Selama di hutan Srikandi melakukan tapa dan secara ajaib ia berubah menjadi seorang laki-laki, dalam versi lain diceritakan bahwa Srikandi di usir oleh Drupada setelah mengetahui bahwa Srikandi akan menjadi musuh Bhisma ketika menyentuh kalung itu, dari pada menanggung resiko dimusuhi oleh Bhisma ia pun mengusir Srikandi ke dalam hutan dan di hutan Srikandi bertemu dengan seorang yaksa yang kemudian menukar jenis kelaminnya pada Srikandi, dan setelah kematiannya kejantannya kembali diberikan pada yaksa.




Dalam kisah pewayangan Jawa, Srikandi lahir karena keinginan kedua orangtuanya yaitu Drupada dan Dewi Gandawati yang ingin melahirkan anaknya dengan normal. Karena sebelumnya, kakak-kakak dari Srikandi ini terlahir melalui sebuah ritual upacara yaitu Dewi Drupadi dan Drestadyumna yang terlahir dari puja semadi, di mana Drupadi terlahir dari bara api sedangkan Drestadyumna terlahir dari asapnya.

Kiprah Srikandi dalam Bharatayuddha

Sesuai usulan dari Krishna, para Pandawa meminta pada Srikandi agar menjadi kusir kereta Arjuna menggantikan Krishna, karena hanya itulah cara yang bisa dilakukan untuk mengalahkan Bhisma panglima perang Kurawa.



Di Medan Perang di Kurukshetra itu, Bhisma menyadari bahwa Srikandi adalah reinkarnasi dari Amba yang pernah mengutuknya. Sesuai dengan tata krama perang Bhisma tidak mungkin melawan seorang wanita, terlebih Bhisma pernah bersumpah akan menanggalkan seluruh senjatanya ketika menghadapi kematiannya.

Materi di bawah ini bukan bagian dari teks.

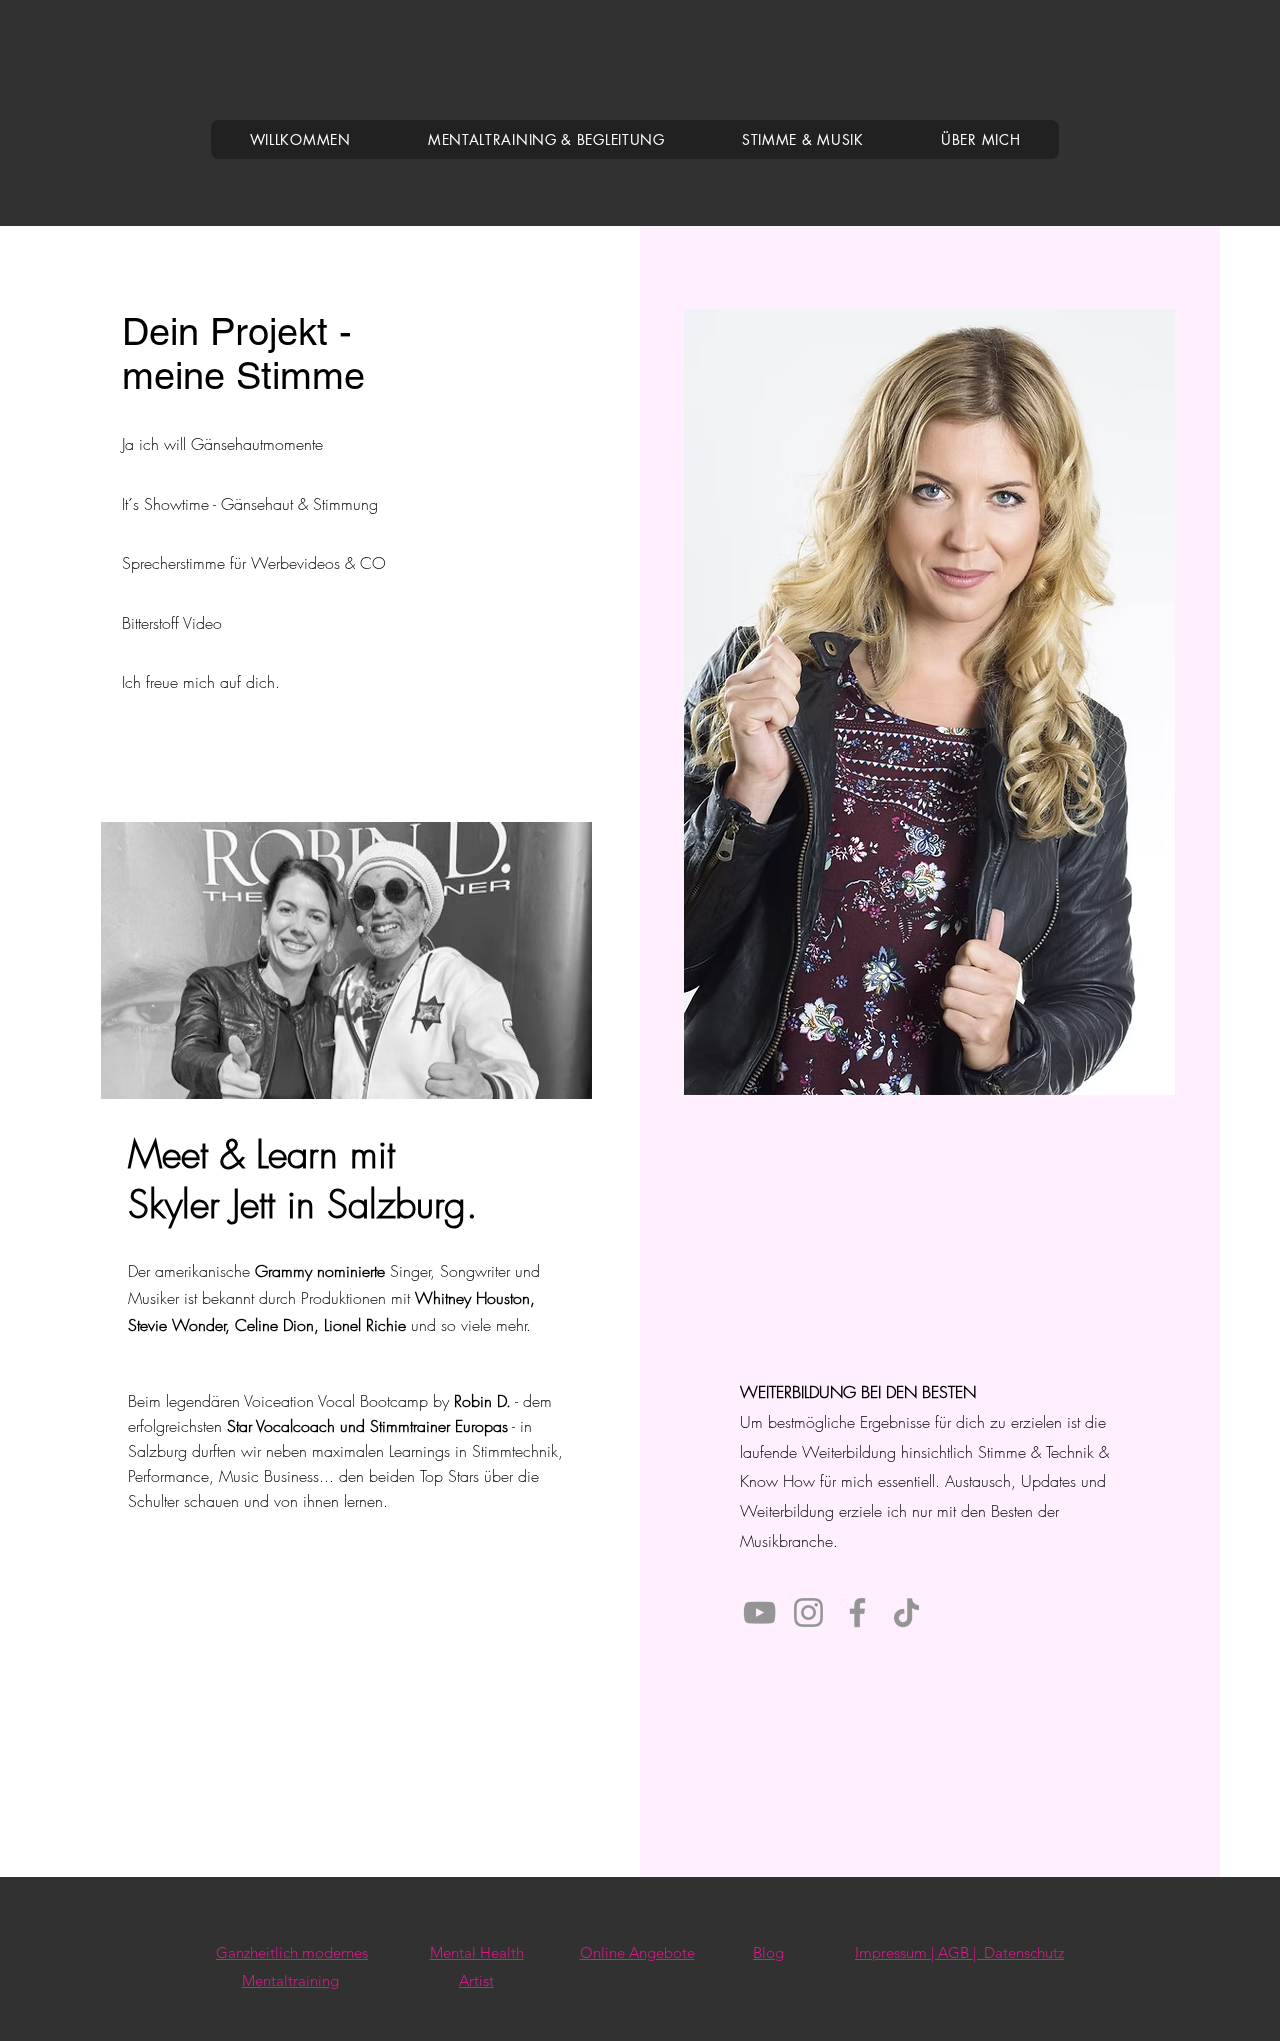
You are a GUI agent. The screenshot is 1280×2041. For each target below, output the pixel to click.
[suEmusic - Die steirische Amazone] (759, 1612)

Satu buah busur panah berhasil membuat Bhisma tersungkur, dan dengan demikian Arjuna dna para Pandawa yang semula ragu memanah kakek kesayangan mereka itu pun mulai menyerang dengan ratusan anak panah yang langsung menancap di seluruh tubuh Bhisma.


Setelah perang bharatayuddha selesai, Srikandi dibunuh oleh Aswatama yang menyusup di tengah malam untuk membunuh para Pandawa. Dalam peristiwa itu lima orang anak Pandawa dari Drupadi meninggal dibunuh oleh Aswatama yang menyangka mereka sebagai Pandawa lima.